Add a sink, a service that commits the scraped data disk/network.

```csharp

sealed class RedditSqliteSink : IAsyncDisposable, IDataflowHandler, IDataflowHandler

{

  private readonly RedditPostSqliteContext _context;

  private readonly IMapper _mapper;

  ...

  public async ValueTask DisposeAsync()

  {

    await _context.Database.EnsureCreatedAsync();

    await _context.SaveChangesAsync();

  }

  public async ValueTask HandleAsync(RedditSubreddit message, CancellationToken cancellationToken = default)

  {

    var messageDto = _mapper.Map(message);

    await _context.Database.EnsureCreatedAsync(cancellationToken);

    await _context.Subreddits.AddAsync(messageDto, cancellationToken);

  }

  public async ValueTask HandleAsync(RedditPost message, CancellationToken cancellationToken = default)

  {

    var messageDto = _mapper.Map(message);

    if (await _context.Users.FindAsync(new object[] { message.PostedBy.Id }, cancellationToken) is { } existingUser)

    {

      messageDto.PostedById = existingUser.Id;

      messageDto.PostedBy = existingUser;

    }

    await _context.Database.EnsureCreatedAsync(cancellationToken);

    await _context.Posts.AddAsync(messageDto, cancellationToken);

  }

}

```

## Why not [WebReaper](https://github.com/pavlovtech/WebReaper) or [DotnetSpider](https://github.com/dotnetcore/DotnetSpider)?

I have tried both toolstacks, and found them wanting.
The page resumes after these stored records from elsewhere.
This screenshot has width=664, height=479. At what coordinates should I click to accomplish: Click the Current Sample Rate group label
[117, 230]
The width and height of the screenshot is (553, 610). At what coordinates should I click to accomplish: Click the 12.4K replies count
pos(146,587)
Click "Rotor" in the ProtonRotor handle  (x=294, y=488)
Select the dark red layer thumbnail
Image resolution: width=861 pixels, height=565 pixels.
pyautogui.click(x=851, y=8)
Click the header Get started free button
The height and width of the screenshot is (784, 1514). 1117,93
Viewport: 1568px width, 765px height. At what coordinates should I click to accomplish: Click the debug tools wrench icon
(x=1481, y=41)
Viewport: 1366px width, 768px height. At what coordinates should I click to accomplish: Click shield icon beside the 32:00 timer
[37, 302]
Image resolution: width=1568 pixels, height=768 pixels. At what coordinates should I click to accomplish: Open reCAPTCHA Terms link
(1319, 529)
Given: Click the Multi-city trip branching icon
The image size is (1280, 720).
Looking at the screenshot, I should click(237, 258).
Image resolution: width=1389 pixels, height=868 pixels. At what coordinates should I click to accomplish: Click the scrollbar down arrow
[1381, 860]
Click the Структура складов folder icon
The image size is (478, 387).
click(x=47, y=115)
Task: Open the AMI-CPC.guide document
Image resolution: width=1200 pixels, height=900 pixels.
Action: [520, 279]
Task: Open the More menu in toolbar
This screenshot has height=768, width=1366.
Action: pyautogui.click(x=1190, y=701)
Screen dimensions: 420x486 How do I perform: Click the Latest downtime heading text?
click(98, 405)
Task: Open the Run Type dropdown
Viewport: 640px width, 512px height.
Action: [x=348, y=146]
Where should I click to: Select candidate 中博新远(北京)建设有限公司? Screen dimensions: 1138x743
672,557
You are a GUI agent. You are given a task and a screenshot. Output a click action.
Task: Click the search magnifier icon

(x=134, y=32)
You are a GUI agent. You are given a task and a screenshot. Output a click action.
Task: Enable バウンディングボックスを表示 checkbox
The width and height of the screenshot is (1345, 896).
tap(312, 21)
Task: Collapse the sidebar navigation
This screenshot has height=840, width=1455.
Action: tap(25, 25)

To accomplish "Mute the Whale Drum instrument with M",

So I tried to make it better by delegating as much work as reasonable to existing projects.

In addition to my own goals; from evaluating both libraries I wish to keep all thier pros, and discard all their cons.

The verbocity of this library sits comtably between WebReaper and DotnetSpider, but more towards the DotnetSpider end of things.

- Integration into ASP.NET Hosting.

- No dependencies at the core of the project. Instead package a reasonable set of addons by default.

- Use and expose integrated NuGet packages in addons when possible to allow develops to benefit form existing ecosystems.

### Evaluation of [DotnetSpider](https://github.com/dotnetcore/DotnetSpider)

The overall data flow in `ScrapeAAS` is adopted from `DotnetSpider`: Crawler --> Spider --> Sink .

- Pro: Pub/Sub event handling for decoupled data flow.

- Pro: Easy extendibility by tapping events.

- Con: Terrible debugging experience using model annotations.

- Con: Smelly `dynamic` riddeled design when storing to a database.

- Con: Retry policies missing.

- Con: Much boilerplate nessessary.

### Evaluation of [WebReaper](https://github.com/pavlovtech/WebReaper)

The [Puppeteer](https://pptr.dev/) browser handling is a mixture of the [lifetime tracking http handler](https://source.dot.net/#Microsoft.Extensions.Http/DefaultHttpClientFactory.cs) and the [WebReaper Puppeteer integration](https://github.com/pavlovtech/WebReaper/blob/master/WebReaper/Core/Loaders/Concrete/PuppeteerPageLoader.cs).

- Pro: Simple declarative builder API. No boilderplate needed.

- Pro: Easy extendibility by implementing interfaces.

- Pro: Puppeteer browser.

- Con: Unable to control data flow.

- Con: Unable to parse data.

- Con: No ASP.NET or **any** DI integration possible.

- Con: Dependencies for optional extendibilites, such as `Redis`, `MySql`, `RabbitMq`, are always included in the package.